TASK STATEMENT –
Scan the entries for lines with the word "link", then copy those lines.

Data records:
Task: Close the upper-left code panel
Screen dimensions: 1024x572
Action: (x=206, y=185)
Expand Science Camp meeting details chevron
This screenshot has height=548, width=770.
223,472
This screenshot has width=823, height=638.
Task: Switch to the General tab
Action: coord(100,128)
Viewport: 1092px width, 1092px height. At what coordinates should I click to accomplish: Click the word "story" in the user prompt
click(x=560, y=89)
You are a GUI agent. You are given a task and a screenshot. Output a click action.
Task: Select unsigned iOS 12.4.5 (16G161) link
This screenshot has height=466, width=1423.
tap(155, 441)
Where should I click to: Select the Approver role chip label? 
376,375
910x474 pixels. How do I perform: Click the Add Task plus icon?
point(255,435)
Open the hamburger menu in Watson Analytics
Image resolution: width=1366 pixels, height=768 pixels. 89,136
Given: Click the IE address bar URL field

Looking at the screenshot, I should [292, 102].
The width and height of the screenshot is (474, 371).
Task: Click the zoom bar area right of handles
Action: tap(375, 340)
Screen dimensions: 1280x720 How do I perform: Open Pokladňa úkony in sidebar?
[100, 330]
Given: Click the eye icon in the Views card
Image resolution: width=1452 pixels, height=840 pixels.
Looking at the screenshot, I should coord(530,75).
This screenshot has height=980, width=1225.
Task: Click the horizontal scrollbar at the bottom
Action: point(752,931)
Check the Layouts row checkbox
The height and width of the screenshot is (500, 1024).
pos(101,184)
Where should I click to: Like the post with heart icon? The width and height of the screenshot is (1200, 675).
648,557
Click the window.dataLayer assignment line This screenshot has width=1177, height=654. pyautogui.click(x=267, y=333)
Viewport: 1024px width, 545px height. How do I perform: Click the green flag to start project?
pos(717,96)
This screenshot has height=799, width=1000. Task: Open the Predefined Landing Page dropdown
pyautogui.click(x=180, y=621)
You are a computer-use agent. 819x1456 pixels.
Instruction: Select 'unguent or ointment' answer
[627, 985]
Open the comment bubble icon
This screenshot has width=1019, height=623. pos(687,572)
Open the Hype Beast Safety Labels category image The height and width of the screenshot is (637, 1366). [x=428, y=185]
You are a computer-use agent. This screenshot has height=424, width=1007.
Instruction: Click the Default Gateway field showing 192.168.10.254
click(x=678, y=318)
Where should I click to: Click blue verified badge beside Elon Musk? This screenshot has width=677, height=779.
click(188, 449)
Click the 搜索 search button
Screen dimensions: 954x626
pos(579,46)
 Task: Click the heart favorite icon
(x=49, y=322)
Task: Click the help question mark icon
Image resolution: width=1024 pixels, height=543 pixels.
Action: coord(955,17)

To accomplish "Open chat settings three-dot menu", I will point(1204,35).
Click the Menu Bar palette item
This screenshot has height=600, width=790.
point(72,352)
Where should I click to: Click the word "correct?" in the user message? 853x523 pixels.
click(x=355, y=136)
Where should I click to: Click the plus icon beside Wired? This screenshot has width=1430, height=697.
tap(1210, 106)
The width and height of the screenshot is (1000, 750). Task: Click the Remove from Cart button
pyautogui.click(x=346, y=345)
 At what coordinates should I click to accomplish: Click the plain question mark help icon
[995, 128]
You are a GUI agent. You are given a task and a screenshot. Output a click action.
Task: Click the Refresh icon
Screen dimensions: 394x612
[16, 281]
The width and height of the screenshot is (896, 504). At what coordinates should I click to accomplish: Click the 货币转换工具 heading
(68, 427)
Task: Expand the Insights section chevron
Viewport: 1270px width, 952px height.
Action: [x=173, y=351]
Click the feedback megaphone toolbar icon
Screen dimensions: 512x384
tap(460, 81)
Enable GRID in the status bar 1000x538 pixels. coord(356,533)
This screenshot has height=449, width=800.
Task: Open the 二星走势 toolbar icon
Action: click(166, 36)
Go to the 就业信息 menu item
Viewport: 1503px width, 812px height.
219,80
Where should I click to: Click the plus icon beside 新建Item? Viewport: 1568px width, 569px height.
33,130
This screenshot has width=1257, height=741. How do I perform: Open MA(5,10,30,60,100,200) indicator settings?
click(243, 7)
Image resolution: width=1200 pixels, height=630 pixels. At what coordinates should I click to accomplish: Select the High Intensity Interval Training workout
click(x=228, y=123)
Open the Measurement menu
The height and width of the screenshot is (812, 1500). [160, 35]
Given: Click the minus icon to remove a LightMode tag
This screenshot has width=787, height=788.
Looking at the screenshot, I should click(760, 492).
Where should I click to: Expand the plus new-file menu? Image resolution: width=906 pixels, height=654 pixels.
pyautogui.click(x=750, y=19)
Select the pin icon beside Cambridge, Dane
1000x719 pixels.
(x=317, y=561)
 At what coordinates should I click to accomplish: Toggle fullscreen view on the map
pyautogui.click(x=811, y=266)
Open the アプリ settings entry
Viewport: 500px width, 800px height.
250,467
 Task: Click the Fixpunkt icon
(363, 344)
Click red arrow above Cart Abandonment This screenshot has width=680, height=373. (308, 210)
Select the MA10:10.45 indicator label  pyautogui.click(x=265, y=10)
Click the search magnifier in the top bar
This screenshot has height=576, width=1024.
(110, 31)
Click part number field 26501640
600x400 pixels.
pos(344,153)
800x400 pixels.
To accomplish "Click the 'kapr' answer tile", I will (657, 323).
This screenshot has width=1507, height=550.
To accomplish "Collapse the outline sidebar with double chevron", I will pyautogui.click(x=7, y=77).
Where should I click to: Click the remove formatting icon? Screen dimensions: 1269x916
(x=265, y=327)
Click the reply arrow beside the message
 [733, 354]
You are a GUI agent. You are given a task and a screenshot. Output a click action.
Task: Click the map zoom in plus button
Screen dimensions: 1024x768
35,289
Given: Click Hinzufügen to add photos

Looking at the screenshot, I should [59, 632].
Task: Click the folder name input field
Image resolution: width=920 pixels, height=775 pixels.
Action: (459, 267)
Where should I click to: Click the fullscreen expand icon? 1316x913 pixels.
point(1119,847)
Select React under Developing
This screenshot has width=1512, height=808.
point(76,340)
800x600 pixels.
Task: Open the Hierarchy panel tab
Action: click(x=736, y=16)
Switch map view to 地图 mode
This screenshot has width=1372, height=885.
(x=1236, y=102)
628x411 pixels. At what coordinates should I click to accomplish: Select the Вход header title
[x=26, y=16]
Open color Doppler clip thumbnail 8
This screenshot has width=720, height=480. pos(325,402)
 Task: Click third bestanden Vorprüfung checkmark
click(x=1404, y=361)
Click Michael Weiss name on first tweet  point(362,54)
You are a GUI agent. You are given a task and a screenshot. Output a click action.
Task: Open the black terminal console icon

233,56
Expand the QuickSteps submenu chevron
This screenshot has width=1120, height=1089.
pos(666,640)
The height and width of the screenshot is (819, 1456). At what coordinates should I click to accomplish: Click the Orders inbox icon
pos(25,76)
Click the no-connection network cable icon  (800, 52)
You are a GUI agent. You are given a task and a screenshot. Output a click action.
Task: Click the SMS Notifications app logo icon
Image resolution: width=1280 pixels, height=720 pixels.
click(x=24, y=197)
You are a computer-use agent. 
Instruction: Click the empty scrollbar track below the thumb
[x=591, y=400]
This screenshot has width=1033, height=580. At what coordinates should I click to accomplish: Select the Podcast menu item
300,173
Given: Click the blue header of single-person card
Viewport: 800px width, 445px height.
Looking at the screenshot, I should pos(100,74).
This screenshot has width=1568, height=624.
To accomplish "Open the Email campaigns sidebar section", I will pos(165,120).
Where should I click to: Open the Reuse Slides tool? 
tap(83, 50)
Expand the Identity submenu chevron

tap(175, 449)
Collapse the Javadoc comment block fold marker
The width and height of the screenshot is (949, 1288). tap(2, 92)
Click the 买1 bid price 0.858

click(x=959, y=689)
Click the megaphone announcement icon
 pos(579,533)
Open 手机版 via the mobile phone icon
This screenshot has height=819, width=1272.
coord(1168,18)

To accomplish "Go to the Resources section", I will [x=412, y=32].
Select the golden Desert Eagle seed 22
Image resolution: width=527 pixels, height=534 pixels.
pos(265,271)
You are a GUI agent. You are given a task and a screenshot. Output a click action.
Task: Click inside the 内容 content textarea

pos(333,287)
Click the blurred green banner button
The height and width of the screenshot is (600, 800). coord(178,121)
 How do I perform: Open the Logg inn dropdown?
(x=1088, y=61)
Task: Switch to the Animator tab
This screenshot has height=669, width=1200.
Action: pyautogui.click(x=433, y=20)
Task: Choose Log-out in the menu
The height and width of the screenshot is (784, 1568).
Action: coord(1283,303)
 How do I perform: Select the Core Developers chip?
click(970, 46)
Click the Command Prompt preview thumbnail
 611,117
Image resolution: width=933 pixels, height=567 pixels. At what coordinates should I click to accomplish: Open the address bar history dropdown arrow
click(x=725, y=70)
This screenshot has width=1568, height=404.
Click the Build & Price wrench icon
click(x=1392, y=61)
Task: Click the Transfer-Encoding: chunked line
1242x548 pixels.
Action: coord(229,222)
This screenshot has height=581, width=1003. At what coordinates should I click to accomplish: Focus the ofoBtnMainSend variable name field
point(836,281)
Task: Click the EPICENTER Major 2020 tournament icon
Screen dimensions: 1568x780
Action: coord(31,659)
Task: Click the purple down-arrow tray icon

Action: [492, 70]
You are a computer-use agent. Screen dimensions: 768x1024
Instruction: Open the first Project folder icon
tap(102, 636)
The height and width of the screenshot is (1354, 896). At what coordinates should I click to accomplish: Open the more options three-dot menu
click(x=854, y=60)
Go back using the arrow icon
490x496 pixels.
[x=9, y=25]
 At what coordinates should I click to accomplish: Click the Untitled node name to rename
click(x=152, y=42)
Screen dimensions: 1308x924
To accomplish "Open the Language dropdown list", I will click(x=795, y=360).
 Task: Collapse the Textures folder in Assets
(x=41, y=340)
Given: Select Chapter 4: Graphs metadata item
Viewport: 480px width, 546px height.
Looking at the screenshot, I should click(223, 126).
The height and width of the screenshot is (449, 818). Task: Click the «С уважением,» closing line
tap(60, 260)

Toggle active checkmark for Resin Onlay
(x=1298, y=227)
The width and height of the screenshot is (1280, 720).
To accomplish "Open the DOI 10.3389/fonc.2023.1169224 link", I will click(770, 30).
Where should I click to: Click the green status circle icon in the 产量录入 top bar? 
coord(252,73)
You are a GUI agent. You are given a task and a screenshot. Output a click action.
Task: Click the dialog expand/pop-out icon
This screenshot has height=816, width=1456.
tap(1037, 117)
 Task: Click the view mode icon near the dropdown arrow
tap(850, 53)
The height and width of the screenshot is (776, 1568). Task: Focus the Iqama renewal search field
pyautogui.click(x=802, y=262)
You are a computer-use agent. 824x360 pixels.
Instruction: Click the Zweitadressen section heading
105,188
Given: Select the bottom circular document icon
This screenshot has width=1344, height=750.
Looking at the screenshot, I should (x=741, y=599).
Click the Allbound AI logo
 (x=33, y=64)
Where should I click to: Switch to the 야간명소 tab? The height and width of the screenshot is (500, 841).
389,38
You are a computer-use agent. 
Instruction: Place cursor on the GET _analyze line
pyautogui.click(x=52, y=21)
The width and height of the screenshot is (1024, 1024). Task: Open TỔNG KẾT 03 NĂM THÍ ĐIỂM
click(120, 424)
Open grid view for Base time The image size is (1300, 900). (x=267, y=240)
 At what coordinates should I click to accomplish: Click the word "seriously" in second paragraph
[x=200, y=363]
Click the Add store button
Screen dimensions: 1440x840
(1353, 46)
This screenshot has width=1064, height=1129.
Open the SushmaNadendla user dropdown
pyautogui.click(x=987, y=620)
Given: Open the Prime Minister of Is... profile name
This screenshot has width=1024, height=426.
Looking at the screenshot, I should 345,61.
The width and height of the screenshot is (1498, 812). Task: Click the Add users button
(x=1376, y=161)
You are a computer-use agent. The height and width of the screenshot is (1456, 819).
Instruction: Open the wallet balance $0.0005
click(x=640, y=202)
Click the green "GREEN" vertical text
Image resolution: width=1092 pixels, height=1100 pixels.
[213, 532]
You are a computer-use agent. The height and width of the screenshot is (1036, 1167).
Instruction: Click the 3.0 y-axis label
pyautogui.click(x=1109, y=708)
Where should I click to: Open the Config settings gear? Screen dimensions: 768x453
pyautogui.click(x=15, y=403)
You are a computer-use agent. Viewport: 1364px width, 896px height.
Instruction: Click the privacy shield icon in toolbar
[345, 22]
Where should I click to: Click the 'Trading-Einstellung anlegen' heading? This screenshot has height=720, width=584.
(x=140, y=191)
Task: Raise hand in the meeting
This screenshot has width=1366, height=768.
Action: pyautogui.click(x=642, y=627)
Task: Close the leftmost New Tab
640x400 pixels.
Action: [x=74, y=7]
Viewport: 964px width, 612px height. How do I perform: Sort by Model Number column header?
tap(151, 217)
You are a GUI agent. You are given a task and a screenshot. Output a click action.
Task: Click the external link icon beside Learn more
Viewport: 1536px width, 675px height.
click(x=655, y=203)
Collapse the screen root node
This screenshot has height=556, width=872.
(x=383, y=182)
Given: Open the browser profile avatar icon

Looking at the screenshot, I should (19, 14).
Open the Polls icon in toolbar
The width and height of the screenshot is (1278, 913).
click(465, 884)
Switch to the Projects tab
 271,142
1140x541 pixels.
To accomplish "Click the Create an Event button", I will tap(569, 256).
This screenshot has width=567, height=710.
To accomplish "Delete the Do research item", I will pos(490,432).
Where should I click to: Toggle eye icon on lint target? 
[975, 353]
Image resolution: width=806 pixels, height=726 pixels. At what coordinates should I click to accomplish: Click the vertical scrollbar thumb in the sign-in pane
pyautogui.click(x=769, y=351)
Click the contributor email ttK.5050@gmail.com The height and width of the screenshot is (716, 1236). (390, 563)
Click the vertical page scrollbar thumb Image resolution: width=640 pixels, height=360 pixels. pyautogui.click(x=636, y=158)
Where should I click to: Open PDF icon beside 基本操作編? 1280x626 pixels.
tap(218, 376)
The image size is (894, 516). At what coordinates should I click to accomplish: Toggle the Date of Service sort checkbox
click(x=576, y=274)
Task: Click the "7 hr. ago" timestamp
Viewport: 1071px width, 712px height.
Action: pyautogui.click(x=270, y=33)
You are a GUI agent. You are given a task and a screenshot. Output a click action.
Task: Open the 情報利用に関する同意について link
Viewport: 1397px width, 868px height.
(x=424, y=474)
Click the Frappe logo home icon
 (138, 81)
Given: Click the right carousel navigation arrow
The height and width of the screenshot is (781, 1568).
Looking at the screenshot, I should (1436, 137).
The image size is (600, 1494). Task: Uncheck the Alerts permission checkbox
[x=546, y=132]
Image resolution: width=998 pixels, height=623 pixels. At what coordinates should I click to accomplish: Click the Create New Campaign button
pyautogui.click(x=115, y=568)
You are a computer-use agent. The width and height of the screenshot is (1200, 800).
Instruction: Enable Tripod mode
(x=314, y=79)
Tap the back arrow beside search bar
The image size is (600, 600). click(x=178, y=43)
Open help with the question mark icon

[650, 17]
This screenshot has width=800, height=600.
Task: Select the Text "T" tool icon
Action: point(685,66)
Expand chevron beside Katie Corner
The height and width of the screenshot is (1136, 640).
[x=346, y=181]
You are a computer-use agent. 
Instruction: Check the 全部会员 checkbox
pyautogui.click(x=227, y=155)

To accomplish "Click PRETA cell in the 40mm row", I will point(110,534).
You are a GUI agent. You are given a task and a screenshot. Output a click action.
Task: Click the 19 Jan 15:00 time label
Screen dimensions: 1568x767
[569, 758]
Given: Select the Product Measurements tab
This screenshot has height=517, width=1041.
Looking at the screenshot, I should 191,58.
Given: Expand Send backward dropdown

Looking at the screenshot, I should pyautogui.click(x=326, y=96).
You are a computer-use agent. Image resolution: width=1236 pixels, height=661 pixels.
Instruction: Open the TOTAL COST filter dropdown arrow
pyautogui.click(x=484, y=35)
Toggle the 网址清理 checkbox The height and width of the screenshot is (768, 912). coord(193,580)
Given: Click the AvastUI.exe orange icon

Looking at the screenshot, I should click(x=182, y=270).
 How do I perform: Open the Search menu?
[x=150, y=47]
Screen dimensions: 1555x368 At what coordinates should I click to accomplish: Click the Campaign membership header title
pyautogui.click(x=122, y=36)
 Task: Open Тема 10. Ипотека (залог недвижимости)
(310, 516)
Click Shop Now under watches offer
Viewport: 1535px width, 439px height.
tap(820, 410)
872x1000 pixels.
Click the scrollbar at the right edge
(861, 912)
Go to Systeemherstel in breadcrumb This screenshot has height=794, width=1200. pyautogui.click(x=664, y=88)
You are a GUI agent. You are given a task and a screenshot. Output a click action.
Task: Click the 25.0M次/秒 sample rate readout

TASK RESULT –
Task: Select unsigned iOS 12.4.5 (16G161) link
To accomplish "Open the DOI 10.3389/fonc.2023.1169224 link", I will click(770, 30).
Task: Click the external link icon beside Learn more
Task: Open the 情報利用に関する同意について link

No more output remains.